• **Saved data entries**
---
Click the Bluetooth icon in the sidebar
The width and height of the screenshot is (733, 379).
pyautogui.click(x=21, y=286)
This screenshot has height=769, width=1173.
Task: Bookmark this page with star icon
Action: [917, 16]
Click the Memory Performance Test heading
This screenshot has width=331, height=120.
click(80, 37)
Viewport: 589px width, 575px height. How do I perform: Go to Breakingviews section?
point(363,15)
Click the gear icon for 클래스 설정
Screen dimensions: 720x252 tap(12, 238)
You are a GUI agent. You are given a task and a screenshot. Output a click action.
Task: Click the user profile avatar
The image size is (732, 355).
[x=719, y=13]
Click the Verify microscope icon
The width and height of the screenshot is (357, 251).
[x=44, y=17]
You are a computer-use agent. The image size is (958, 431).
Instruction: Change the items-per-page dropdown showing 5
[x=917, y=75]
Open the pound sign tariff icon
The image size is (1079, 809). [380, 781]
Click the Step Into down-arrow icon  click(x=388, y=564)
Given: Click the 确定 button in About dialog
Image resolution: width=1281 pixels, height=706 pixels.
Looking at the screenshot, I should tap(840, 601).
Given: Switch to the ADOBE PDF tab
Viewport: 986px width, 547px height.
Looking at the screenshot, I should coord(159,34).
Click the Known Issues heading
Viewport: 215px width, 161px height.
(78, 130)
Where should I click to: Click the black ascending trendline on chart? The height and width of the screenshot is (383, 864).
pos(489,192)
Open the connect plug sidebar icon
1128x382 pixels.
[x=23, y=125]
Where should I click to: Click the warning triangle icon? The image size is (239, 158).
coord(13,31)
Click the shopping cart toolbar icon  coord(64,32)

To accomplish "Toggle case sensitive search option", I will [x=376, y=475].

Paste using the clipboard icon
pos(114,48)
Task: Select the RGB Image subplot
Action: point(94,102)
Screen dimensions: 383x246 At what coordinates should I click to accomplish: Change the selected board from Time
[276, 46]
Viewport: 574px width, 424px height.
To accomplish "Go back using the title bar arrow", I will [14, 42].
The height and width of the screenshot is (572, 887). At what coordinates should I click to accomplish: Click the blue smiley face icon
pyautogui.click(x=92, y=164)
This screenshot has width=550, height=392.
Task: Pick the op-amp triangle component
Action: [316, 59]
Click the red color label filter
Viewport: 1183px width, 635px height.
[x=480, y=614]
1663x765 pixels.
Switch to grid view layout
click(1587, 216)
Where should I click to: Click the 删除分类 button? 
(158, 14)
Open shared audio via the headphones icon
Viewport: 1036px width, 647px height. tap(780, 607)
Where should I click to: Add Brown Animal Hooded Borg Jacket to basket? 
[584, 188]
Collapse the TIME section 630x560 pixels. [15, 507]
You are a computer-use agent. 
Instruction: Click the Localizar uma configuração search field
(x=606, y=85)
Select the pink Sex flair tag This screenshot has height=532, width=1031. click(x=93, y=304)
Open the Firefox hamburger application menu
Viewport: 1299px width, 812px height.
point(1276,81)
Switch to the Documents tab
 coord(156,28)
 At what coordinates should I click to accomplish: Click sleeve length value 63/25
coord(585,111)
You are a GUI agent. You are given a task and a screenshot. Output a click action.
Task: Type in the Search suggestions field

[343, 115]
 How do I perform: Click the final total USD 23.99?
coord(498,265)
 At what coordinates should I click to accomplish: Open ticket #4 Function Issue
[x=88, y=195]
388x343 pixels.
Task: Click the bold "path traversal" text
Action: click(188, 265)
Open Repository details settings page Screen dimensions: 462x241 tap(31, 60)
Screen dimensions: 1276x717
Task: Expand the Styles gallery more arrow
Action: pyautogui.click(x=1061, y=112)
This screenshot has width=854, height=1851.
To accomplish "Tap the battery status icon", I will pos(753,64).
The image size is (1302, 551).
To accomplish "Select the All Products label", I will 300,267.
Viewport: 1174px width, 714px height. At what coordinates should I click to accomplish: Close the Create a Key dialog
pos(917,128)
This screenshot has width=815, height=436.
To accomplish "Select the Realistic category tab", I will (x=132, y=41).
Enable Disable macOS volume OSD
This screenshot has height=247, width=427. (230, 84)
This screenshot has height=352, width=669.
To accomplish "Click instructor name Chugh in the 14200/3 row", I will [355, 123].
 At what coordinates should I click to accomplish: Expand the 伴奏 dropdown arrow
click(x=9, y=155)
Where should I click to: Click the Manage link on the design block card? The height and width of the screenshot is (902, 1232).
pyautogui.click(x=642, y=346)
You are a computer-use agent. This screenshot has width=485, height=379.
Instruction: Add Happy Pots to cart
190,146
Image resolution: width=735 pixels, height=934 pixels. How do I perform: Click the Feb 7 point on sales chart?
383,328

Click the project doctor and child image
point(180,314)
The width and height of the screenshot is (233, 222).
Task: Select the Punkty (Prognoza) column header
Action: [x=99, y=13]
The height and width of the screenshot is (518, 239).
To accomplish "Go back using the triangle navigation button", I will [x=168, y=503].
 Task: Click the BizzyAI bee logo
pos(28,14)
---
• **Activity**
Set down the entries above again, word for word.

• **Expected output**
Click the Bluetooth icon in the sidebar
The width and height of the screenshot is (733, 379).
pyautogui.click(x=21, y=286)
This screenshot has height=769, width=1173.
Task: Bookmark this page with star icon
Action: [917, 16]
Click the Memory Performance Test heading
This screenshot has width=331, height=120.
click(80, 37)
Viewport: 589px width, 575px height. How do I perform: Go to Breakingviews section?
point(363,15)
Click the gear icon for 클래스 설정
Screen dimensions: 720x252 tap(12, 238)
You are a GUI agent. You are given a task and a screenshot. Output a click action.
Task: Click the user profile avatar
The image size is (732, 355).
[x=719, y=13]
Click the Verify microscope icon
The width and height of the screenshot is (357, 251).
[x=44, y=17]
You are a computer-use agent. The image size is (958, 431).
Instruction: Change the items-per-page dropdown showing 5
[x=917, y=75]
Open the pound sign tariff icon
The image size is (1079, 809). [380, 781]
Click the Step Into down-arrow icon  click(x=388, y=564)
Given: Click the 确定 button in About dialog
Image resolution: width=1281 pixels, height=706 pixels.
Looking at the screenshot, I should tap(840, 601).
Given: Switch to the ADOBE PDF tab
Viewport: 986px width, 547px height.
Looking at the screenshot, I should coord(159,34).
Click the Known Issues heading
Viewport: 215px width, 161px height.
(78, 130)
Where should I click to: Click the black ascending trendline on chart? The height and width of the screenshot is (383, 864).
pos(489,192)
Open the connect plug sidebar icon
1128x382 pixels.
[x=23, y=125]
Where should I click to: Click the warning triangle icon? The image size is (239, 158).
coord(13,31)
Click the shopping cart toolbar icon  coord(64,32)

To accomplish "Toggle case sensitive search option", I will [x=376, y=475].

Paste using the clipboard icon
pos(114,48)
Task: Select the RGB Image subplot
Action: point(94,102)
Screen dimensions: 383x246 At what coordinates should I click to accomplish: Change the selected board from Time
[276, 46]
Viewport: 574px width, 424px height.
To accomplish "Go back using the title bar arrow", I will [14, 42].
The height and width of the screenshot is (572, 887). At what coordinates should I click to accomplish: Click the blue smiley face icon
pyautogui.click(x=92, y=164)
This screenshot has width=550, height=392.
Task: Pick the op-amp triangle component
Action: [316, 59]
Click the red color label filter
Viewport: 1183px width, 635px height.
[x=480, y=614]
1663x765 pixels.
Switch to grid view layout
click(1587, 216)
Where should I click to: Click the 删除分类 button? 
(158, 14)
Open shared audio via the headphones icon
Viewport: 1036px width, 647px height. tap(780, 607)
Where should I click to: Add Brown Animal Hooded Borg Jacket to basket? 
[584, 188]
Collapse the TIME section 630x560 pixels. [15, 507]
You are a computer-use agent. 
Instruction: Click the Localizar uma configuração search field
(x=606, y=85)
Select the pink Sex flair tag This screenshot has height=532, width=1031. click(x=93, y=304)
Open the Firefox hamburger application menu
Viewport: 1299px width, 812px height.
point(1276,81)
Switch to the Documents tab
 coord(156,28)
 At what coordinates should I click to accomplish: Click sleeve length value 63/25
coord(585,111)
You are a GUI agent. You are given a task and a screenshot. Output a click action.
Task: Type in the Search suggestions field

[343, 115]
 How do I perform: Click the final total USD 23.99?
coord(498,265)
 At what coordinates should I click to accomplish: Open ticket #4 Function Issue
[x=88, y=195]
388x343 pixels.
Task: Click the bold "path traversal" text
Action: click(188, 265)
Open Repository details settings page Screen dimensions: 462x241 tap(31, 60)
Screen dimensions: 1276x717
Task: Expand the Styles gallery more arrow
Action: pyautogui.click(x=1061, y=112)
This screenshot has width=854, height=1851.
To accomplish "Tap the battery status icon", I will pos(753,64).
The image size is (1302, 551).
To accomplish "Select the All Products label", I will 300,267.
Viewport: 1174px width, 714px height. At what coordinates should I click to accomplish: Close the Create a Key dialog
pos(917,128)
This screenshot has width=815, height=436.
To accomplish "Select the Realistic category tab", I will (x=132, y=41).
Enable Disable macOS volume OSD
This screenshot has height=247, width=427. (230, 84)
This screenshot has height=352, width=669.
To accomplish "Click instructor name Chugh in the 14200/3 row", I will [355, 123].
 At what coordinates should I click to accomplish: Expand the 伴奏 dropdown arrow
click(x=9, y=155)
Where should I click to: Click the Manage link on the design block card? The height and width of the screenshot is (902, 1232).
pyautogui.click(x=642, y=346)
You are a computer-use agent. This screenshot has width=485, height=379.
Instruction: Add Happy Pots to cart
190,146
Image resolution: width=735 pixels, height=934 pixels. How do I perform: Click the Feb 7 point on sales chart?
383,328

Click the project doctor and child image
point(180,314)
The width and height of the screenshot is (233, 222).
Task: Select the Punkty (Prognoza) column header
Action: [x=99, y=13]
The height and width of the screenshot is (518, 239).
To accomplish "Go back using the triangle navigation button", I will [x=168, y=503].
 Task: Click the BizzyAI bee logo
pos(28,14)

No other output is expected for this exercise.